The result for the 2013 paper comes from a calculation similar to the authors in footnote 31, but restricting to 2000 and 2007 and replacing the coefficient in the equation with the sum of the coefficients in Table 5, Panel B, columns 1 and 2. The result for the 2016 paper comes from subtracting the 1991-99 employment loss estimate from the 1991-2007 estimate (-3,031-(-743)).
[xx] The issue of exports is one reason that even ADH’s worker-level evidence of the China Shock’s effects is flawed.

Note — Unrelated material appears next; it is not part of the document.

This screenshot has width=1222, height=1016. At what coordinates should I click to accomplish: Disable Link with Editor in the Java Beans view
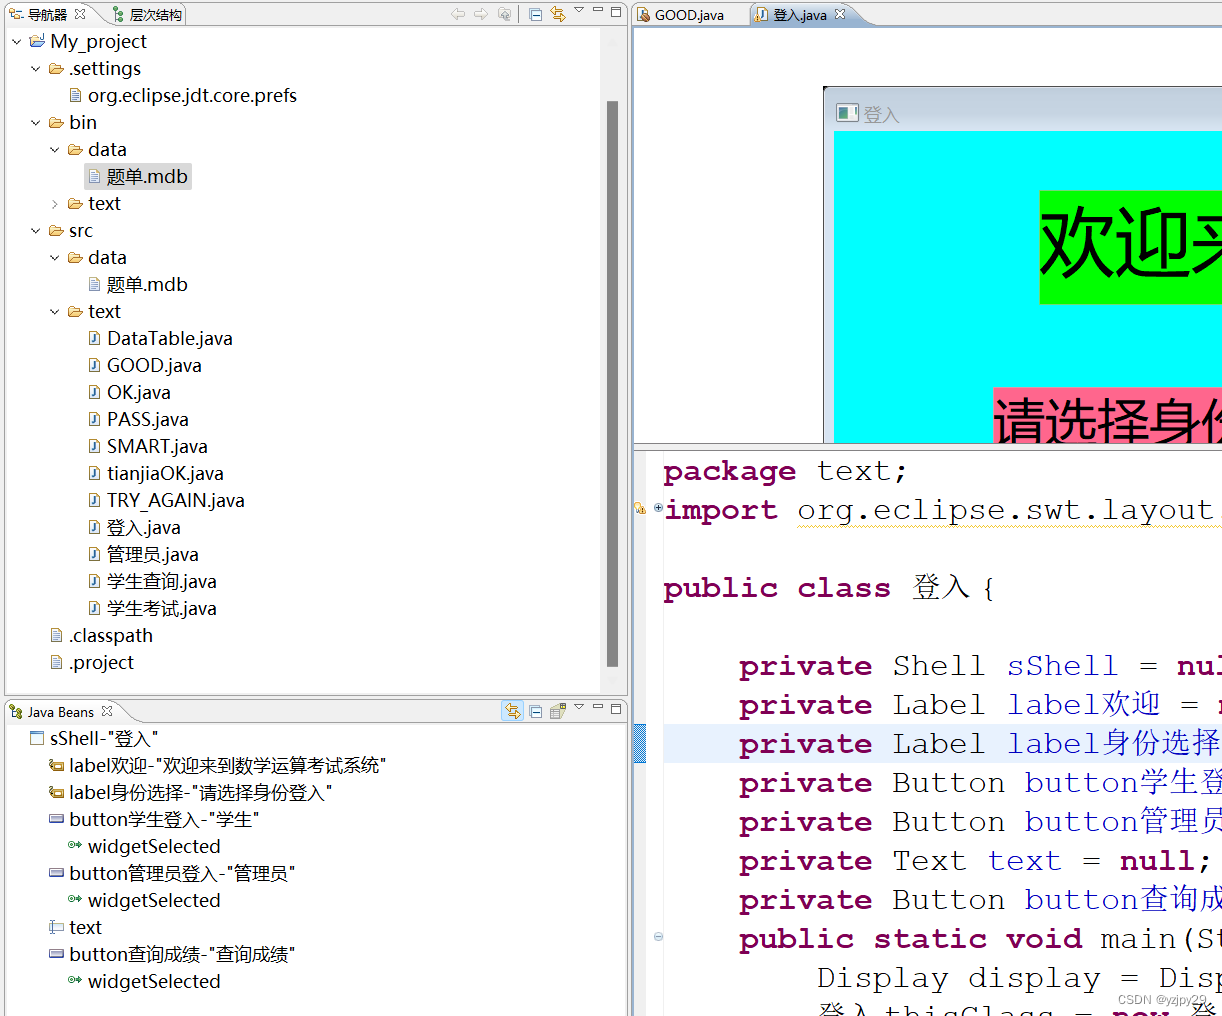coord(514,710)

Autor, Dorn, Hanson, and Song (2014) found that people in industries exposed to greater Chinese import competition subsequently saw worse employment outcomes than their counterparts in less-exposed industries. But their study did not look at the impact of exports. Nor did it distinguish between imported inputs and imports of final goods. Pierce, Schott, and Tello-Trillo (2024) made the latter distinction in a recent paper that otherwise used similar methods to Autor, Dorn, Hanson, and Song (2014). They found that the China Shock reduced manufacturing employment in more-exposed industries relative to less-exposed industries. But what initially looked like a negative effect on total employment (including jobs outside manufacturing) became positive once the role of inputs was distinguished.
[xxi] Compare the results in columns 2, 3, 6, and 7 of Table 3 to the first row in Acemoglu et al.’s Table 8. See also the Feenstra, Ma, and Xu results for 1999-2007 in Table 4.
[xxii] These are my analyses of the Current Population Survey Annual Social and Economic Supplement, using the IPUMS Online Data Analysis System at https://sda.cps.ipums.org/sdaweb/analysis/?dataset=all_march_samples. I restrict to people ages 16 to 64.
[xxiii] Caliendo, Dvorkin, and Parro (2019), for instance, found that the China Shock reduced manufacturing employment but increased overall employment. Lyon and Waugh (2019) found it increased total employment.